» Assigned task
Nothing should be left out: repeat all the data exactly.

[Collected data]

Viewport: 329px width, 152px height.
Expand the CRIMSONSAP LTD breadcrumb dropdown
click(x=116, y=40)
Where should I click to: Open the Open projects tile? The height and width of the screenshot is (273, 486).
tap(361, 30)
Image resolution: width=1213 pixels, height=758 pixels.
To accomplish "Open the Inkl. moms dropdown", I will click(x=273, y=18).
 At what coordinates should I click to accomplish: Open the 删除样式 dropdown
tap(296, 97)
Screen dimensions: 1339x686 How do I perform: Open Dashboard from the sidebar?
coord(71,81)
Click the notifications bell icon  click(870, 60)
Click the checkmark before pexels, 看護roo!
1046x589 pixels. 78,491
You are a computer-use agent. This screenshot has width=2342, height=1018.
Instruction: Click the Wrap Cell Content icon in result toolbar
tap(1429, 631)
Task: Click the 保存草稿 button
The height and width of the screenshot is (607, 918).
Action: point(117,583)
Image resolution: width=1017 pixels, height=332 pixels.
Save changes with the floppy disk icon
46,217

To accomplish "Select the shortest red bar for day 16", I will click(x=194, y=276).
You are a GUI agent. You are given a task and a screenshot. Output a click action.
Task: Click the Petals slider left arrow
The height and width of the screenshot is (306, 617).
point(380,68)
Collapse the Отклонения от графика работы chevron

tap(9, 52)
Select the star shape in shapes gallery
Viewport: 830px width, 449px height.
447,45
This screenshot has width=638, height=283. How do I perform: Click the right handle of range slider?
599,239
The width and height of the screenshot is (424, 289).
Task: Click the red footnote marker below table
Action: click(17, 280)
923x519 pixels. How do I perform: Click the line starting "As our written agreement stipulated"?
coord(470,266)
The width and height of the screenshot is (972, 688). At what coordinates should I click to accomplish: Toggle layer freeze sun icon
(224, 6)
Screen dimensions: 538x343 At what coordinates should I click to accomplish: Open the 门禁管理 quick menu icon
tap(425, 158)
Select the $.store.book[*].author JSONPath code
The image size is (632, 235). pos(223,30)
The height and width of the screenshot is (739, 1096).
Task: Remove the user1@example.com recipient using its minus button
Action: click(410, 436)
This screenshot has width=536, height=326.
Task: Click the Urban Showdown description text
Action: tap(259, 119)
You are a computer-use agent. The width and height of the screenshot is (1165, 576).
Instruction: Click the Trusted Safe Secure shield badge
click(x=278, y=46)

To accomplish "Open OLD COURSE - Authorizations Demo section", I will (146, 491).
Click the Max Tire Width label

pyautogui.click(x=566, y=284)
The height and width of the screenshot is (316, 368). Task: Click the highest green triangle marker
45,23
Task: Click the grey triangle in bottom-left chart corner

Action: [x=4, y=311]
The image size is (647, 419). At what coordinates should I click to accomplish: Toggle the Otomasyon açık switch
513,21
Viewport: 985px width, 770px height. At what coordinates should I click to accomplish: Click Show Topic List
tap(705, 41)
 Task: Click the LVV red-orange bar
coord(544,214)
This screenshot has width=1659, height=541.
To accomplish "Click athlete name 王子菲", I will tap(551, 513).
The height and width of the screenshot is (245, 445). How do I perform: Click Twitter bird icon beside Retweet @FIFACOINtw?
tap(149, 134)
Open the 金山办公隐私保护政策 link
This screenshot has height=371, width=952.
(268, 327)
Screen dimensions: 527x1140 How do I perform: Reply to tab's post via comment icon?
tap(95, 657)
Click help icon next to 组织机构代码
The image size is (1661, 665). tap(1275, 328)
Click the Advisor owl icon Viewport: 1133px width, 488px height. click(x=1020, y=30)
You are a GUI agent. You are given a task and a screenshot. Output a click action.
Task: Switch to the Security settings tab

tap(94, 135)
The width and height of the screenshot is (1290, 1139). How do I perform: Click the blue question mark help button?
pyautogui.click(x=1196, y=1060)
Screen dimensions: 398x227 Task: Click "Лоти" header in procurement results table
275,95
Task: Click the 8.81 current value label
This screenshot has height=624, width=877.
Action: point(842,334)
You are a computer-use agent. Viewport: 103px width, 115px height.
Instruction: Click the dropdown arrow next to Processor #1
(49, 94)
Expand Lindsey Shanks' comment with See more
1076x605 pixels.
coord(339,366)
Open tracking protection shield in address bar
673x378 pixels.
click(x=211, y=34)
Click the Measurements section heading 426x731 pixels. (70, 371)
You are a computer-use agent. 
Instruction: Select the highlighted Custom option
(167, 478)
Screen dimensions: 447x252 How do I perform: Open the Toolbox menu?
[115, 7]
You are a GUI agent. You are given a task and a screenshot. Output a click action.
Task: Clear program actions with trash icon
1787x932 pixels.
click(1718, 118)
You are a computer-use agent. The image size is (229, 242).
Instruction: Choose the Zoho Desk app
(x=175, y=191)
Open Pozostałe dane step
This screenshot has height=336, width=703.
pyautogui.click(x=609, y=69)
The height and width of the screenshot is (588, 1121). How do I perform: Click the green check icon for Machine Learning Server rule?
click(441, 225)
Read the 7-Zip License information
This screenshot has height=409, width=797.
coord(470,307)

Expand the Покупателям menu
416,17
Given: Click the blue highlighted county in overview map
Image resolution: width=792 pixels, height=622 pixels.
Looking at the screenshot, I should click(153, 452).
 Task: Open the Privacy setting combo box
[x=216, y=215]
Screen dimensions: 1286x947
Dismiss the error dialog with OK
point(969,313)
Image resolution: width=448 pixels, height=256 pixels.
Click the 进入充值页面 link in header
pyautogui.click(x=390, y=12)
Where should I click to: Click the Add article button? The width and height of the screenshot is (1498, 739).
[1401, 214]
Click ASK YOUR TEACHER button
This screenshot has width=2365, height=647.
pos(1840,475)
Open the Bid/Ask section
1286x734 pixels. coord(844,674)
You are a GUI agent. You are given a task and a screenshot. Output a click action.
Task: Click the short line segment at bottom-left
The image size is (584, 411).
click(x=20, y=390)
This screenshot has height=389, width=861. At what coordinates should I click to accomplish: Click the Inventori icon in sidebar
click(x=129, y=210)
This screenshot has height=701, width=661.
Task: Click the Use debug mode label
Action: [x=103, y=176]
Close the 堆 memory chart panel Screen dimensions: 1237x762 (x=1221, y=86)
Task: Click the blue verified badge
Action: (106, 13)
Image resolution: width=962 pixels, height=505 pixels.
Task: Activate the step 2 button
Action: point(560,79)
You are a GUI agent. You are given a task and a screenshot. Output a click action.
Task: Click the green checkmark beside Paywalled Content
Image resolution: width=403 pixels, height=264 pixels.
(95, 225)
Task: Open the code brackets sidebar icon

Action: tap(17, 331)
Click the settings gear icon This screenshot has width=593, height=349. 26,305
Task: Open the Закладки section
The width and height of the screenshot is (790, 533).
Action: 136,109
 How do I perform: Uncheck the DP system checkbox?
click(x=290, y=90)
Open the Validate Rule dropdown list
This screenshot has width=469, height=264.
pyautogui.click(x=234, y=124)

» Solution below
Viewport: 329px width, 152px height.
Expand the CRIMSONSAP LTD breadcrumb dropdown
click(x=116, y=40)
Where should I click to: Open the Open projects tile? The height and width of the screenshot is (273, 486).
tap(361, 30)
Image resolution: width=1213 pixels, height=758 pixels.
To accomplish "Open the Inkl. moms dropdown", I will click(x=273, y=18).
 At what coordinates should I click to accomplish: Open the 删除样式 dropdown
tap(296, 97)
Screen dimensions: 1339x686 How do I perform: Open Dashboard from the sidebar?
coord(71,81)
Click the notifications bell icon  click(870, 60)
Click the checkmark before pexels, 看護roo!
1046x589 pixels. 78,491
You are a computer-use agent. This screenshot has width=2342, height=1018.
Instruction: Click the Wrap Cell Content icon in result toolbar
tap(1429, 631)
Task: Click the 保存草稿 button
The height and width of the screenshot is (607, 918).
Action: point(117,583)
Image resolution: width=1017 pixels, height=332 pixels.
Save changes with the floppy disk icon
46,217

To accomplish "Select the shortest red bar for day 16", I will click(x=194, y=276).
You are a GUI agent. You are given a task and a screenshot. Output a click action.
Task: Click the Petals slider left arrow
The height and width of the screenshot is (306, 617).
point(380,68)
Collapse the Отклонения от графика работы chevron

tap(9, 52)
Select the star shape in shapes gallery
Viewport: 830px width, 449px height.
447,45
This screenshot has width=638, height=283. How do I perform: Click the right handle of range slider?
599,239
The width and height of the screenshot is (424, 289).
Task: Click the red footnote marker below table
Action: click(17, 280)
923x519 pixels. How do I perform: Click the line starting "As our written agreement stipulated"?
coord(470,266)
The width and height of the screenshot is (972, 688). At what coordinates should I click to accomplish: Toggle layer freeze sun icon
(224, 6)
Screen dimensions: 538x343 At what coordinates should I click to accomplish: Open the 门禁管理 quick menu icon
tap(425, 158)
Select the $.store.book[*].author JSONPath code
The image size is (632, 235). pos(223,30)
The height and width of the screenshot is (739, 1096).
Task: Remove the user1@example.com recipient using its minus button
Action: click(410, 436)
This screenshot has width=536, height=326.
Task: Click the Urban Showdown description text
Action: tap(259, 119)
You are a computer-use agent. The width and height of the screenshot is (1165, 576).
Instruction: Click the Trusted Safe Secure shield badge
click(x=278, y=46)

To accomplish "Open OLD COURSE - Authorizations Demo section", I will (146, 491).
Click the Max Tire Width label

pyautogui.click(x=566, y=284)
The height and width of the screenshot is (316, 368). Task: Click the highest green triangle marker
45,23
Task: Click the grey triangle in bottom-left chart corner

Action: [x=4, y=311]
The image size is (647, 419). At what coordinates should I click to accomplish: Toggle the Otomasyon açık switch
513,21
Viewport: 985px width, 770px height. At what coordinates should I click to accomplish: Click Show Topic List
tap(705, 41)
 Task: Click the LVV red-orange bar
coord(544,214)
This screenshot has width=1659, height=541.
To accomplish "Click athlete name 王子菲", I will tap(551, 513).
The height and width of the screenshot is (245, 445). How do I perform: Click Twitter bird icon beside Retweet @FIFACOINtw?
tap(149, 134)
Open the 金山办公隐私保护政策 link
This screenshot has height=371, width=952.
(268, 327)
Screen dimensions: 527x1140 How do I perform: Reply to tab's post via comment icon?
tap(95, 657)
Click help icon next to 组织机构代码
The image size is (1661, 665). tap(1275, 328)
Click the Advisor owl icon Viewport: 1133px width, 488px height. click(x=1020, y=30)
You are a GUI agent. You are given a task and a screenshot. Output a click action.
Task: Switch to the Security settings tab

tap(94, 135)
The width and height of the screenshot is (1290, 1139). How do I perform: Click the blue question mark help button?
pyautogui.click(x=1196, y=1060)
Screen dimensions: 398x227 Task: Click "Лоти" header in procurement results table
275,95
Task: Click the 8.81 current value label
This screenshot has height=624, width=877.
Action: point(842,334)
You are a computer-use agent. Viewport: 103px width, 115px height.
Instruction: Click the dropdown arrow next to Processor #1
(49, 94)
Expand Lindsey Shanks' comment with See more
1076x605 pixels.
coord(339,366)
Open tracking protection shield in address bar
673x378 pixels.
click(x=211, y=34)
Click the Measurements section heading 426x731 pixels. (70, 371)
You are a computer-use agent. 
Instruction: Select the highlighted Custom option
(167, 478)
Screen dimensions: 447x252 How do I perform: Open the Toolbox menu?
[115, 7]
You are a GUI agent. You are given a task and a screenshot. Output a click action.
Task: Clear program actions with trash icon
1787x932 pixels.
click(1718, 118)
You are a computer-use agent. The image size is (229, 242).
Instruction: Choose the Zoho Desk app
(x=175, y=191)
Open Pozostałe dane step
This screenshot has height=336, width=703.
pyautogui.click(x=609, y=69)
The height and width of the screenshot is (588, 1121). How do I perform: Click the green check icon for Machine Learning Server rule?
click(441, 225)
Read the 7-Zip License information
This screenshot has height=409, width=797.
coord(470,307)

Expand the Покупателям menu
416,17
Given: Click the blue highlighted county in overview map
Image resolution: width=792 pixels, height=622 pixels.
Looking at the screenshot, I should click(153, 452).
 Task: Open the Privacy setting combo box
[x=216, y=215]
Screen dimensions: 1286x947
Dismiss the error dialog with OK
point(969,313)
Image resolution: width=448 pixels, height=256 pixels.
Click the 进入充值页面 link in header
pyautogui.click(x=390, y=12)
Where should I click to: Click the Add article button? The width and height of the screenshot is (1498, 739).
[1401, 214]
Click ASK YOUR TEACHER button
This screenshot has width=2365, height=647.
pos(1840,475)
Open the Bid/Ask section
1286x734 pixels. coord(844,674)
You are a GUI agent. You are given a task and a screenshot. Output a click action.
Task: Click the short line segment at bottom-left
The image size is (584, 411).
click(x=20, y=390)
This screenshot has height=389, width=861. At what coordinates should I click to accomplish: Click the Inventori icon in sidebar
click(x=129, y=210)
This screenshot has height=701, width=661.
Task: Click the Use debug mode label
Action: [x=103, y=176]
Close the 堆 memory chart panel Screen dimensions: 1237x762 (x=1221, y=86)
Task: Click the blue verified badge
Action: (106, 13)
Image resolution: width=962 pixels, height=505 pixels.
Task: Activate the step 2 button
Action: point(560,79)
You are a GUI agent. You are given a task and a screenshot. Output a click action.
Task: Click the green checkmark beside Paywalled Content
Image resolution: width=403 pixels, height=264 pixels.
(95, 225)
Task: Open the code brackets sidebar icon

Action: tap(17, 331)
Click the settings gear icon This screenshot has width=593, height=349. 26,305
Task: Open the Закладки section
The width and height of the screenshot is (790, 533).
Action: 136,109
 How do I perform: Uncheck the DP system checkbox?
click(x=290, y=90)
Open the Validate Rule dropdown list
This screenshot has width=469, height=264.
pyautogui.click(x=234, y=124)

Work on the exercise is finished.